When I was very young, I would take a bubble bath every chance I got. I loved sitting in the warm water surrounded by all this sweet smelling froth (usually green apple). I loved challenging myself to make bigger bubbles and thicker foam that would practically engulf my little body. In true introvert fashion, I created a whole dream world for myself during the hour or so that I was in the water.
I would make believe that those bubbles were magic portals and I could see into the future. I created elaborate stories about what it would be like to be a grown up and all the things I would do once I didn't have to ask permission from anyone.
Sometimes, if there was a significant event in my life, good or bad, I would 'commit to memory' and 'broadcast out' to my future and past self in the hopes that I could affect my reality somehow.
I was listening to an interview Oprah had with Will-I-Am where he talks about a similar thought.

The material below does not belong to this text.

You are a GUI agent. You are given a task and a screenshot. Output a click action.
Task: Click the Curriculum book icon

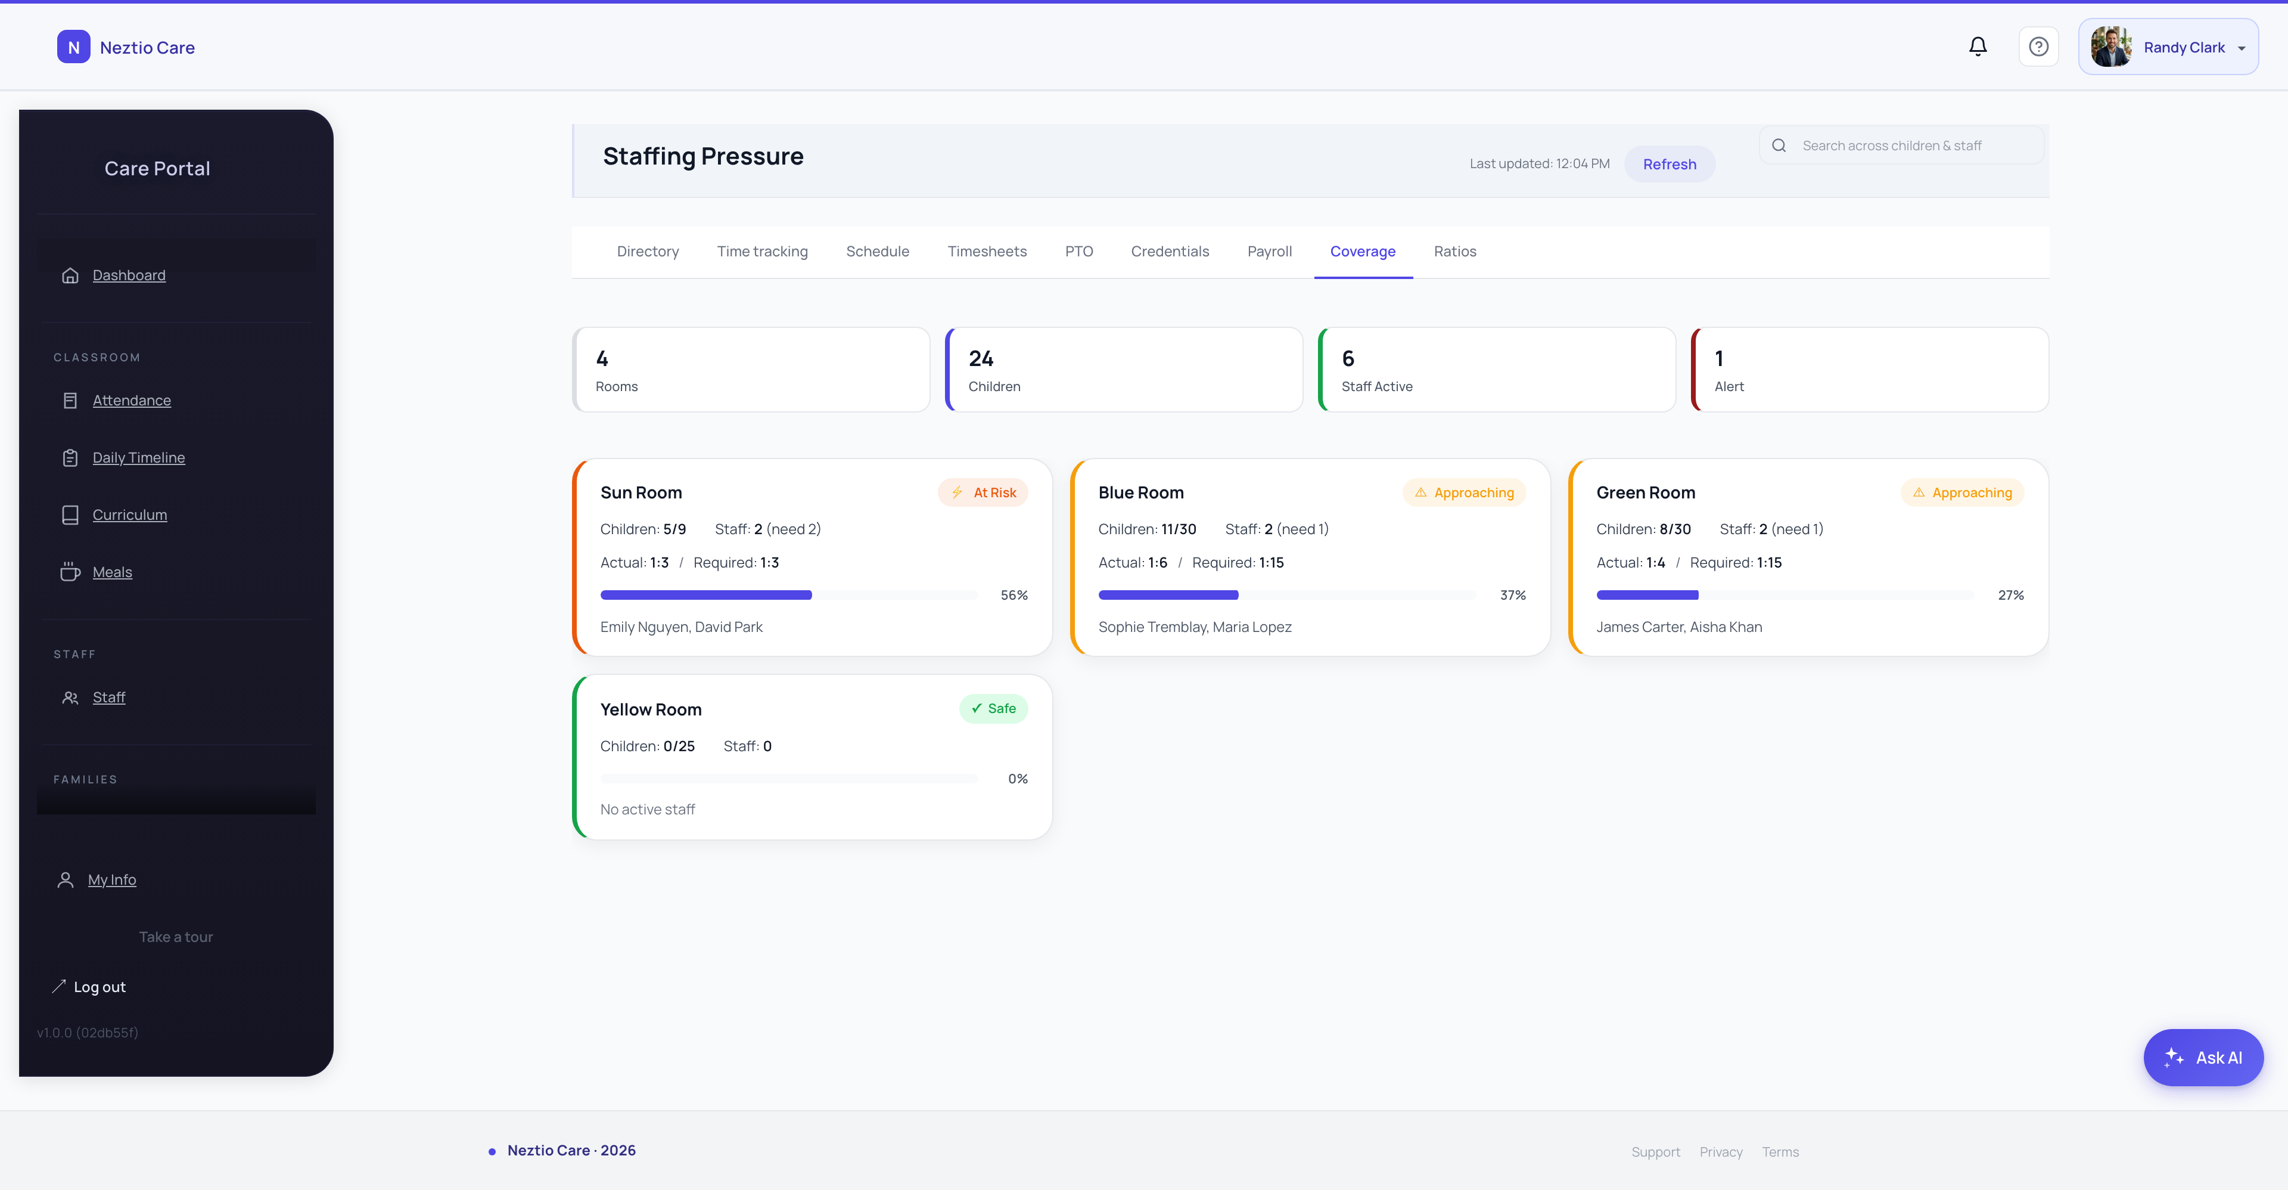[70, 515]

I can't recall the specific words he used but at its root, the idea is that he is always beaming all his best ideas to his past self to help him progress in his creative and professional life, kind of like being an active participant in your own memory instead of a passive one.
This may sound crazy to some, but with the very limited understanding humanity has of relative time and dimensional space, this idea resonates deeply for me. It reminded me of this odd thing I used to do too.
As far as I know, there isn't a concrete way to change the past, but I love the thought that there are versions of me out there sending back helpful psychic messages as I try to figure out how to get through life. It is just as comforting to me now as it was when I was eight.